Source extract.
As a proven organizer and advocate, I can uplift unheard voices and bring people together to solve shared challenges – large or small. I have used these skills to push progressive policies through our city and State House.
Lastly, I am proudly trilingual – fluent in Spanish, Portuguese and English. I am excited to provide an energetic and multicultural perspective needed in our City Council.
Q: How would you assess how the city has managed and maintained open space? What plans do you have in mind to improve this work?
A: My assessment of our situation is informed by both the current quality of life of Waltham residents and impending climate change.
With regards to the former, surveys by the Planning Department indicate that half of respondents a) do not believe there is enough outdoor recreational space and b) do not believe there is enough green space in the city. With demand for recreational facilities evolving, it is clear that, at a minimum, we need to preserve all existing open spaces. I am encouraged by the results of the Community Development Block Grant Survey. In 2017, most respondents found “improvements to existing parks and neighborhood facilities” a high priority funding area amongst 12 other categories. Ward 9 is a shining example of this desire and need; Gilmore Playground has become the epicenter of family life.
In order to improve this work, I look forward to working with the Community Preservation Committee to ensure outdoor recreation spaces are preserved and maintained. Also, I hope to expand awareness of the Planning Department’s online community portal. Community input is pivotal to the longevity of this work. Lastly, I hope to expand collaboration across Local, State and Federal Agencies. In the long-term, we need to hire a Sustainability Director for the city. In order to have green and renewable developments and improvements, we need a local expert that can coordinate, advise, propose innovative ideas, and evaluate the environmental impact of the city. This includes applying for federal grants and ensuring we reach our Green Communities targets.
Q: Should Waltham Land Trust’s position on development (available at walthamlandtrust.org) guide the management of city-owned property?
A: Development is a complex issue, especially in a hyper-development economy that has permeated Boston. I appreciate the Waltham Land’s Trust position that real estate developers are “attack[ing]” the city and open space is “under siege.” In this climate, all open space remaining in Waltham is an achievement. Unfortunately, there are fewer reasons to celebrate each year.
There is an unnecessary tension between our need to grow as a city and our need to accommodate all working families. The Stigmatines site is a perfect example of that. In that situation, the tension was between the priorities of our city against the priorities of outside developers. Court findings showed that Avalon wanted to develop luxury apartments in the Stigmatine fields. The city wanted to prioritize that land for education and for shared prosperity. This tension does not have to exist if we have the right elected leaders in office.
Our campaign is for growth that puts our community first.
Q: As the City of Waltham negotiates with UMass to take control of the Waltham Field Station and Lawrence Meadows on Beaver Street, what do you envision as the future for these parcels? What uses would you allow and encourage?
A: Not only will I protect the site, but I will work to strengthen and expand the great work carried out by the Waltham Field Station (WFS). This includes developing a yearlong partnership between our public schools and WFS. While acquiring and maintaining the Waltham Field Station will be a great first step, it is not enough. I will support local, food production programs that will give us the opportunity to alleviate food insecurity for low-income households. Without a doubt, local food production is the way of the future.

Saved data entries.
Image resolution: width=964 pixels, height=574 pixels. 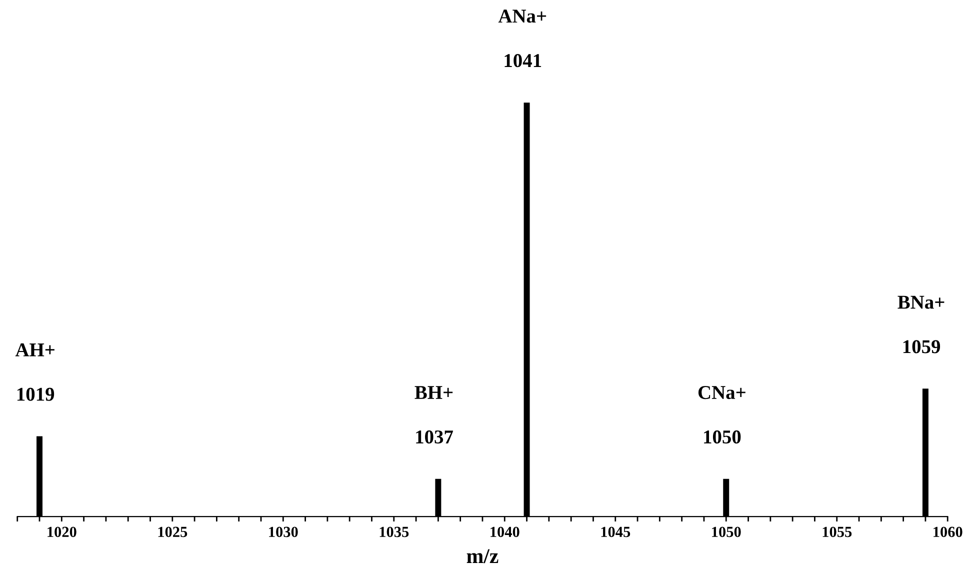 What do you see at coordinates (394, 532) in the screenshot?
I see `x-tick-label: 1035` at bounding box center [394, 532].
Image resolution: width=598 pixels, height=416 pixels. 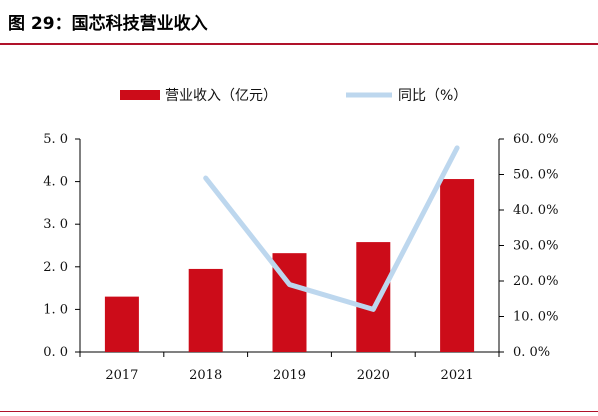 I want to click on x-axis-tick-label: 2018, so click(x=206, y=376).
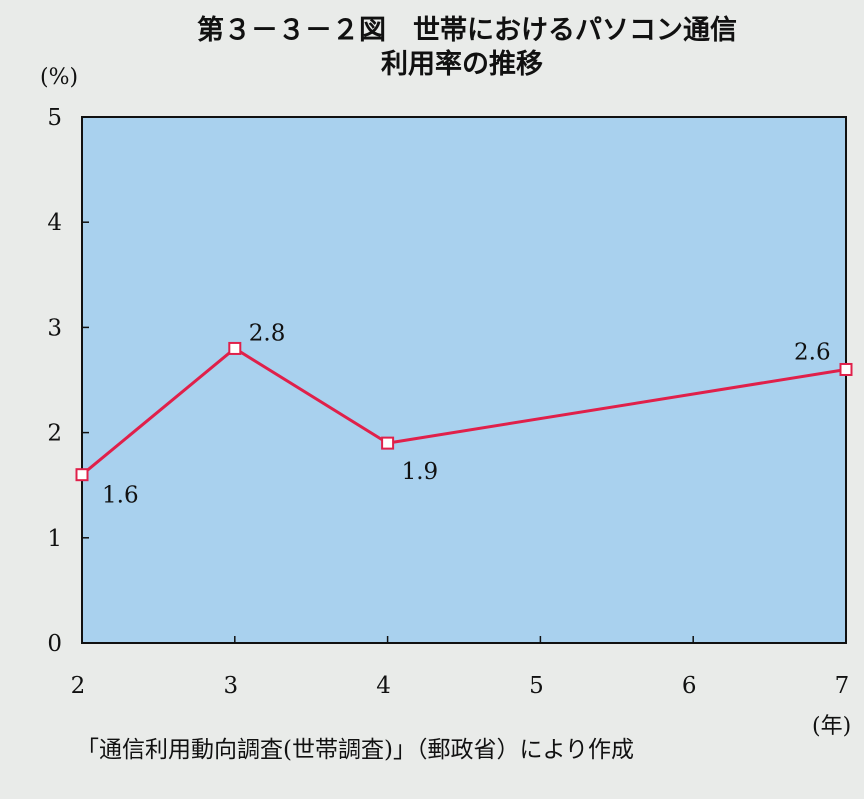 The height and width of the screenshot is (799, 864). I want to click on source-note: 「通信利用動向調査(世帯調査)」（郵政省）により作成, so click(355, 750).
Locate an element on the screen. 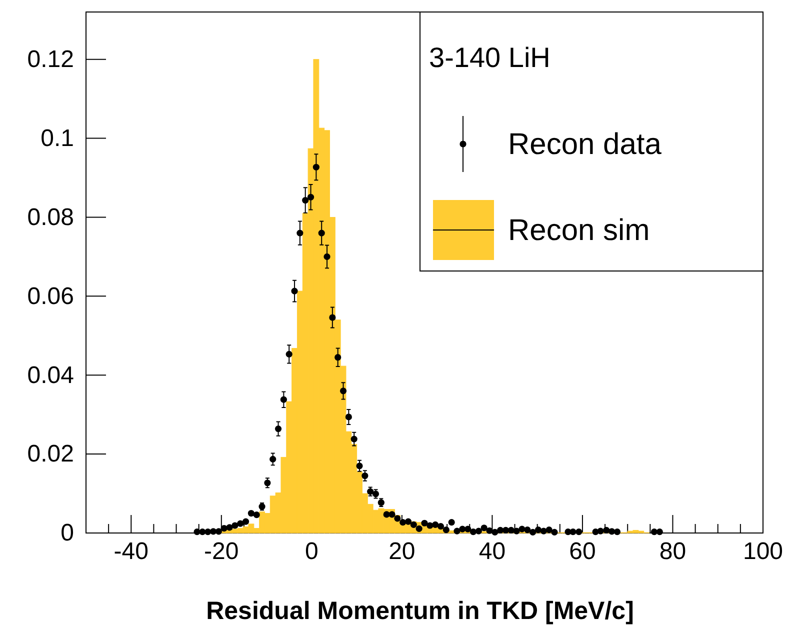 This screenshot has width=790, height=629. y-tick-label: 0.12 is located at coordinates (50, 60).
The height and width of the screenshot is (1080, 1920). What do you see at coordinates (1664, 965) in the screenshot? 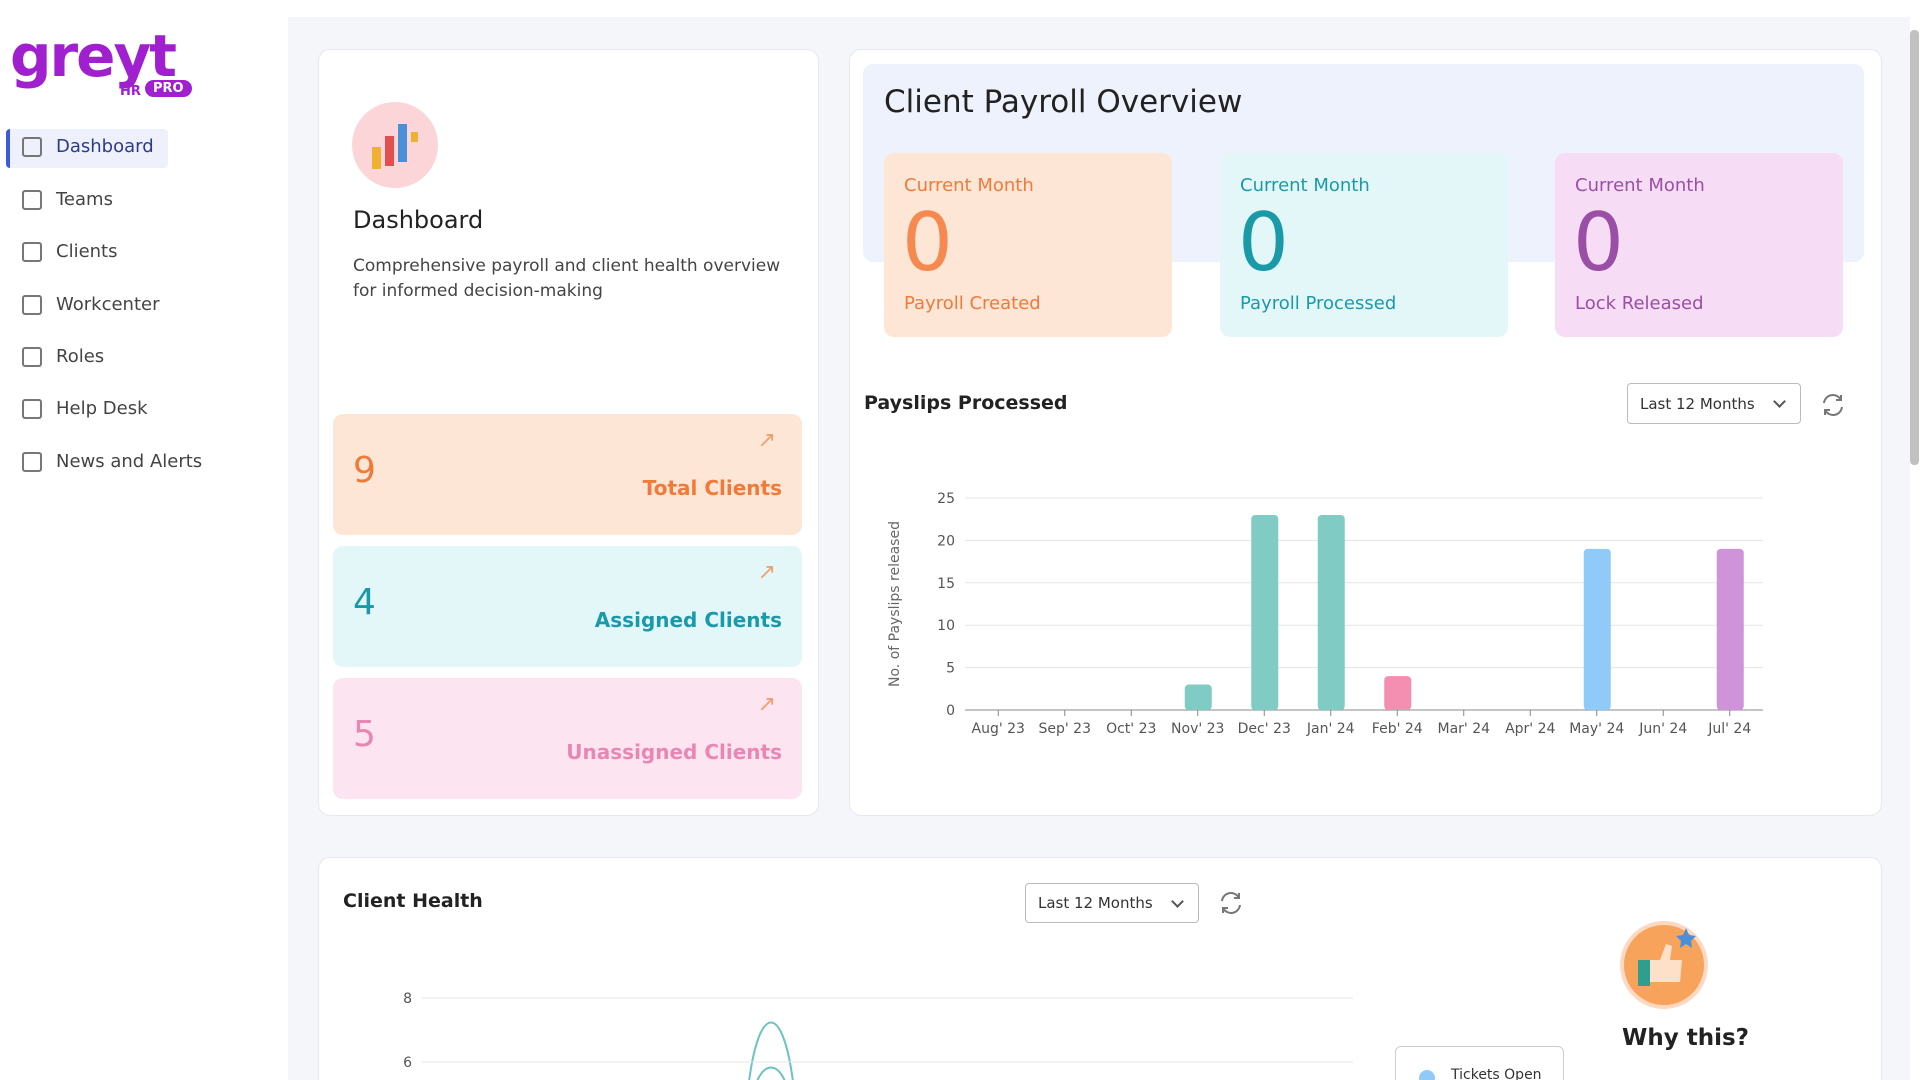
I see `why-icon` at bounding box center [1664, 965].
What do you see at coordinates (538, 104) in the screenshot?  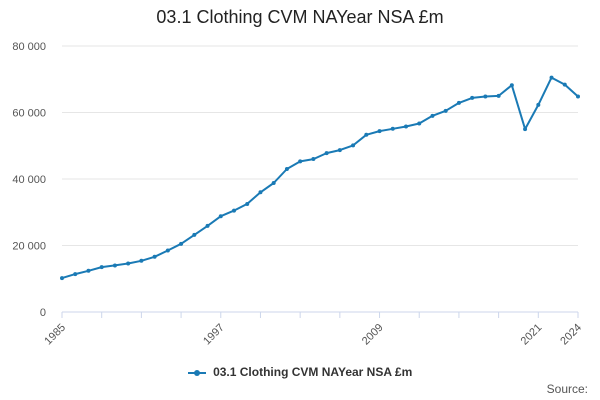 I see `data-point-2021` at bounding box center [538, 104].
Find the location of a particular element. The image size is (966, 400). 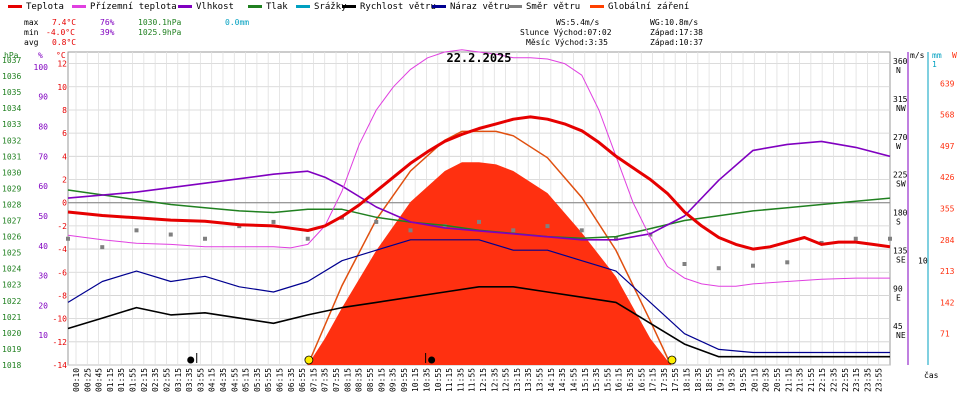

x-tick-label: 05:35 is located at coordinates (258, 380).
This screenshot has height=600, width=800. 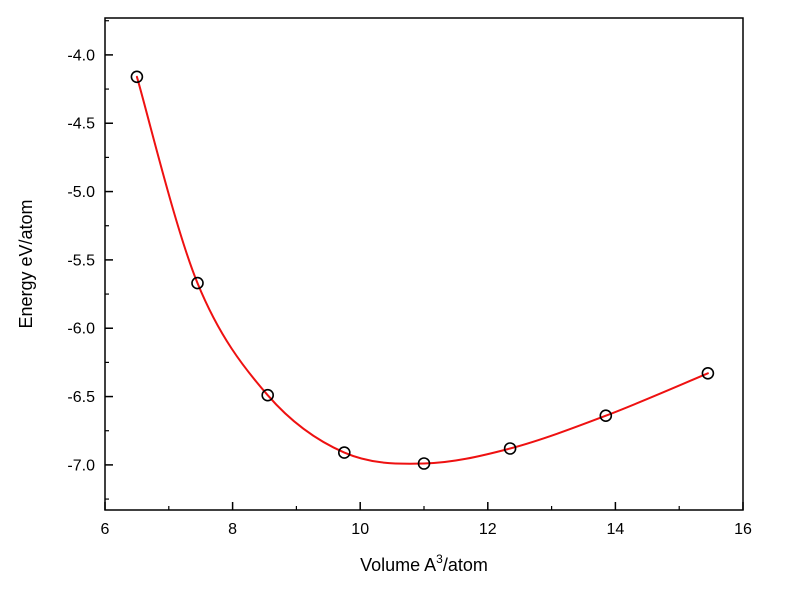 What do you see at coordinates (81, 260) in the screenshot?
I see `y-tick-label: -5.5` at bounding box center [81, 260].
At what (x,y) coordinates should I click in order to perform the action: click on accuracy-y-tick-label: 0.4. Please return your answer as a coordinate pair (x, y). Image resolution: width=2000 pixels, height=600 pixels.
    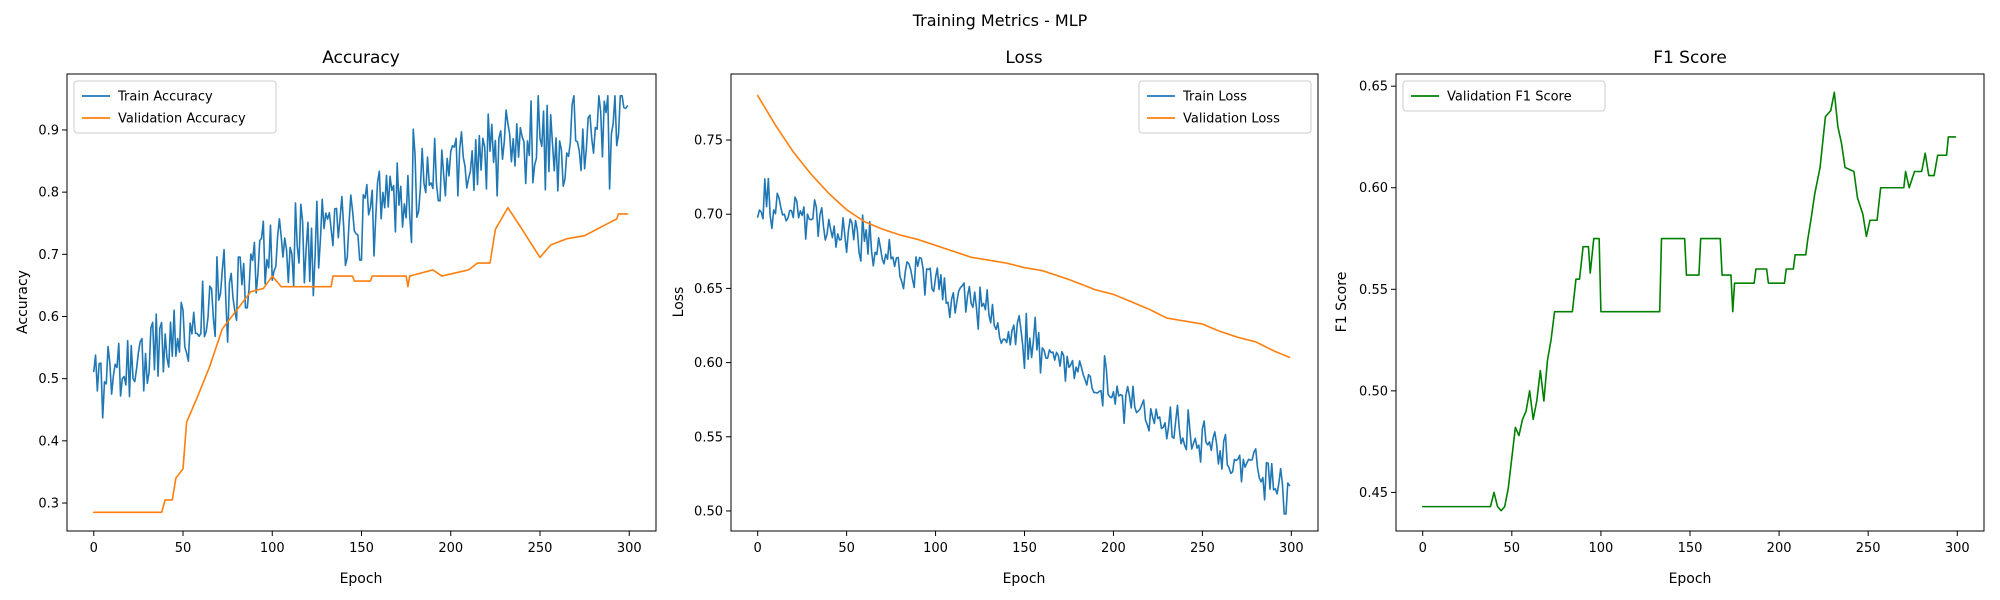
    Looking at the image, I should click on (48, 442).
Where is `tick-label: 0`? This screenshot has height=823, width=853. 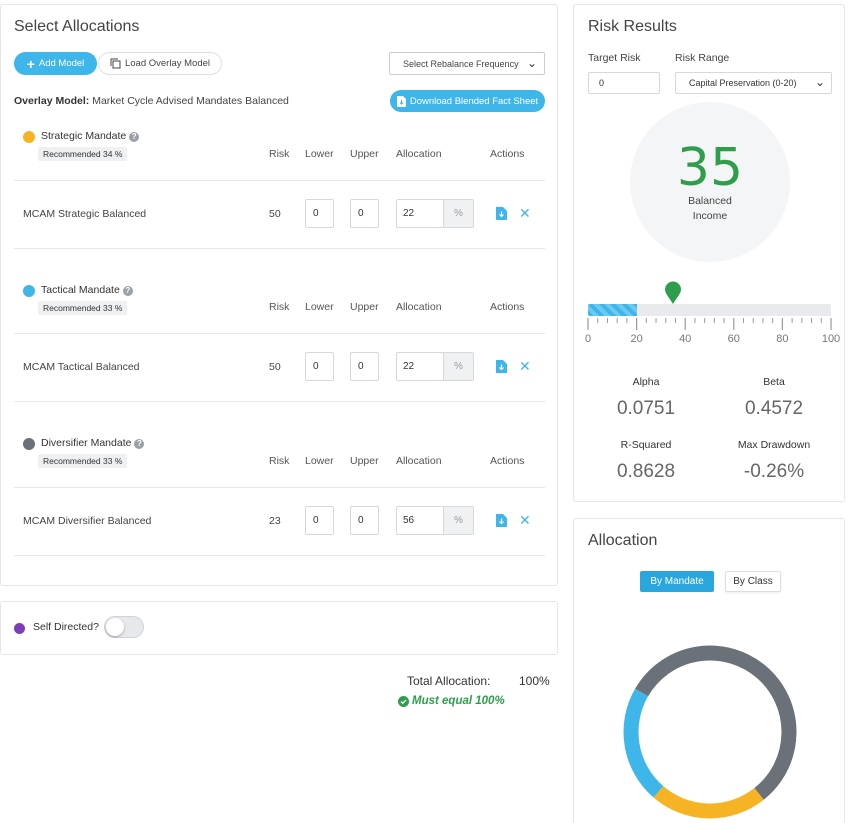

Job 1.
In the questionnaire, in what year did most respondents to the Community Development Block Grant Survey rate "improvements to existing parks and neighborhood facilities" a high-priority funding area?
Job 2.
Reproduce the questionnaire passage from "A: Development is" up to and including "celebrate each year.", substituting "the Boston area" for "Boston".

Exercise answer 1.
2017

Exercise answer 2.
A: Development is a complex issue, especially in a hyper-development economy that has permeated the Boston area. I appreciate the Waltham Land’s Trust position that real estate developers are “attack[ing]” the city and open space is “under siege.” In this climate, all open space remaining in Waltham is an achievement. Unfortunately, there are fewer reasons to celebrate each year.